Case Presentation: A 39-year-old male with a history of primary refractory T-cell lymphoblastic leukemia/lymphoma (T-ALL) complicated by superior vena cava (SVC) syndrome, and Guillain Barre Syndrome secondary to chemotherapy presented with worsening right-sided pleuritic chest pain. He denied dyspnea or difficulty during exertion. On exam, blood pressure was 106/74 mmHg, heart rate was 123 bpm and respiratory rate was 23 bpm. Labs were notable for troponin I of 0.07 ng/mL and EKG showed sinus tachycardia, bi-atrial enlargement with T-wave inversions (TWI) in leads I, aVL, V3-V6. Four hours later, his chest pain continued, and a follow-up EKG now showed 3-mm ST-segment elevations in V3 and V4 along with deepening TWI in leads V4-V6. Urgent left heart catheterization demonstrated normal coronary arteries with increased left ventricular end-diastolic pressure at 20 mm Hg. Even without evidence of infarction, troponin continued to increase to 0.13 ng/mL. Echocardiogram was notable for ejection fraction of 65% with an echogenic appearance of the right ventricular free wall extending to the left ventricular apex. Right ventricular size was normal while left ventricular size was small at 3.8 cm and there was a trivial pericardial effusion without signs of cardiac tamponade. Computed tomography of the chest showed multiple necrotic masses abutting the left heart border and the right atrium with nodular thickening of the pericardium, concerning for metastasis. Cardiac MRI was not pursued as the patient’s respiratory status declined and he was unable to lie flat. Taken together, these findings were most consistent with cardiomyopathy from lymphomatous infiltration of the myocardium with concurrent subacute pericarditis.

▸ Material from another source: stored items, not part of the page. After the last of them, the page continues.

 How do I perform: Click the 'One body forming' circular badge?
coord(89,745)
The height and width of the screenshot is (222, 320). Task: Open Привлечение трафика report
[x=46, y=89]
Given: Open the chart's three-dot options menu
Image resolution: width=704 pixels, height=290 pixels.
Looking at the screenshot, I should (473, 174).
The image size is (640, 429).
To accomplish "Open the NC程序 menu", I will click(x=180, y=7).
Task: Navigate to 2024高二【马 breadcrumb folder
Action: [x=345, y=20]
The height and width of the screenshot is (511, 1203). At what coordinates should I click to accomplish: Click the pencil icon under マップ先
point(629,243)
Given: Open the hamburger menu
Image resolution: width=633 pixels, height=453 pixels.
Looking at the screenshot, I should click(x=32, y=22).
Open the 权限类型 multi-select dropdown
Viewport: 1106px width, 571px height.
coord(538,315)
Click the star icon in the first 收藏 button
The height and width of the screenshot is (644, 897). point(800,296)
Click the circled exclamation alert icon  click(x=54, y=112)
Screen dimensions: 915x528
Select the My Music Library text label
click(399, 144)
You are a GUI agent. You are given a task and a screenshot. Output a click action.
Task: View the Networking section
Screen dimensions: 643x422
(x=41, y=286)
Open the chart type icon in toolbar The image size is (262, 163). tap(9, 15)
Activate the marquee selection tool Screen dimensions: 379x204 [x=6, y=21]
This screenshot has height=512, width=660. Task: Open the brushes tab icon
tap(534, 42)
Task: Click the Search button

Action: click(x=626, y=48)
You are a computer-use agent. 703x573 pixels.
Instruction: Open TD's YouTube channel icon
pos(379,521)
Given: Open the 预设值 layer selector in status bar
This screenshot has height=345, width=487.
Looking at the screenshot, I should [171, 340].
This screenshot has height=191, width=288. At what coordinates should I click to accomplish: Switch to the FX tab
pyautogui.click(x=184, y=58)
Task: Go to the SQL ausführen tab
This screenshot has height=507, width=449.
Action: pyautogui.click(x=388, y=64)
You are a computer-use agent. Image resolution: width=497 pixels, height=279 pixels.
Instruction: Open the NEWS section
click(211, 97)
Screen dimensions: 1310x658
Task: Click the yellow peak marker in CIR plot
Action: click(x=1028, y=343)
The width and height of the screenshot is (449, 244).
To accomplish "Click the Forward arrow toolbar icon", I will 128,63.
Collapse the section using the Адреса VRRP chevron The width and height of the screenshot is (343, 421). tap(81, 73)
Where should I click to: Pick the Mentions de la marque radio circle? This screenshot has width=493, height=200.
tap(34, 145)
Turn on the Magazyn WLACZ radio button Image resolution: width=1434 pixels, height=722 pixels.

Discussion: Metastatic involvement of cardiac structures is the most common malignancy involving the heart. Non-Hodgkin’s lymphoma is a group of hematologic malignancies that collectively accounts for 20% of cardiac metastases. Patients with cardiac lymphoma present with chest pain in about 25% of cases, whereas dyspnea is the most common complaint. Occasionally there is involvement of the coronary arteries, which can cause angina and clinical signs of myocardial infarction. T-cell lymphomas with cardiac involvement have been rarely reported however, given its propensity for mediastinal involvement, it is important to be aware of this potential complication.

Conclusions: We encourage hospitalists to maintain a high suspicion for cardiac involvement in patients with a history of lymphoma who present with dyspnea, chest pain or new arrhythmia and to involve the cardiology and hematology teams promptly. Although prognosis is poor, early recognition and aggressive management may provide better outcomes for these patients.